Published May 21, 2026
Oil prices fell sharply on Wednesday as hopes grew for a possible US-Iran deal to end the war in the Middle East, easing concerns over supply disruptions in key global shipping routes.
US crude dropped $5.89 to $98.26 a barrel, while Brent fell $6.26 to $105.02, as markets reacted to signs of progress in negotiations between Washington and Tehran.
US President Donald Trump said talks with Iran were in their final stages, while warning of further strikes if no agreement is reached. He also said the United States was prepared to wait a few days for the “right answer” from Tehran.
The decline in oil helped ease broader inflation fears, pushing US Treasury yields lower as investors moved into government bonds. The benchmark 10-year yield fell 9.4 basis points to 4.576%.

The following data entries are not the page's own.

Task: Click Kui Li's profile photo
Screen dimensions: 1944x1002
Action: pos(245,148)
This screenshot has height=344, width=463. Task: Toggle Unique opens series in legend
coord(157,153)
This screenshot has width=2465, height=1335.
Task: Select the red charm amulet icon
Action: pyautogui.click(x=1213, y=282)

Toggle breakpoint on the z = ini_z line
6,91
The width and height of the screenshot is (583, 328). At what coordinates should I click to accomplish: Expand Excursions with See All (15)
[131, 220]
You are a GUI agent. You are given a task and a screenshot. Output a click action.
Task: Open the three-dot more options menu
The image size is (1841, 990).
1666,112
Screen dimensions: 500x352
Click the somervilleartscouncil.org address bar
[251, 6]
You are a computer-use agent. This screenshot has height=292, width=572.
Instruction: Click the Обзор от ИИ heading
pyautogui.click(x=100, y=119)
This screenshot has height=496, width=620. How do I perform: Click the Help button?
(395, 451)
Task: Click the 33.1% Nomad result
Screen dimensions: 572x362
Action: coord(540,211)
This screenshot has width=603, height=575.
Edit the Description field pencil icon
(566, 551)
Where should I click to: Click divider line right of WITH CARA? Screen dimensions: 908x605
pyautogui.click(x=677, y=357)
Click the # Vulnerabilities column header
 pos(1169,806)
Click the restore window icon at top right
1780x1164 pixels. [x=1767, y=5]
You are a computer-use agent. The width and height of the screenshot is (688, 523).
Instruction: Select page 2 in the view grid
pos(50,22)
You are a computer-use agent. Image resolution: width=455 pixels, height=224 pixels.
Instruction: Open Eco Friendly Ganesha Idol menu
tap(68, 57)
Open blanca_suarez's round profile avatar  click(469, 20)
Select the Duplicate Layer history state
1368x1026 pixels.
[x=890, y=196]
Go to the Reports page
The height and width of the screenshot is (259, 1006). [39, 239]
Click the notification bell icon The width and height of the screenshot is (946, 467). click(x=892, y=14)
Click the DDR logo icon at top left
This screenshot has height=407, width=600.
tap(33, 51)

The US dollar also slipped from a six-week high.
There were tentative signs of easing pressure in the Gulf, with shipping data showing two Chinese oil tankers exiting the Strait of Hormuz.
Wall Street advanced as lower oil prices and falling yields lifted sentiment ahead of major technology earnings.
Nvidia is due to report results after the market close, with expectations of a sharp rise in revenue driven by continued demand for artificial intelligence chips.
Chip stocks gained ahead of the results, helping push semiconductor shares higher.
Global equities also moved higher, with European markets and a broad global index posting gains as risk appetite improved.
In bond markets, European and Japanese long-dated yields also eased after recent highs, mirroring the US move.
Germany’s 10-year yield fell slightly from a 15-year high.
In currency markets, the US dollar index slipped, while the euro strengthened and the yen also gained ground against the dollar.
Gold rose more than 1%, supported by weaker yields and softer dollar demand.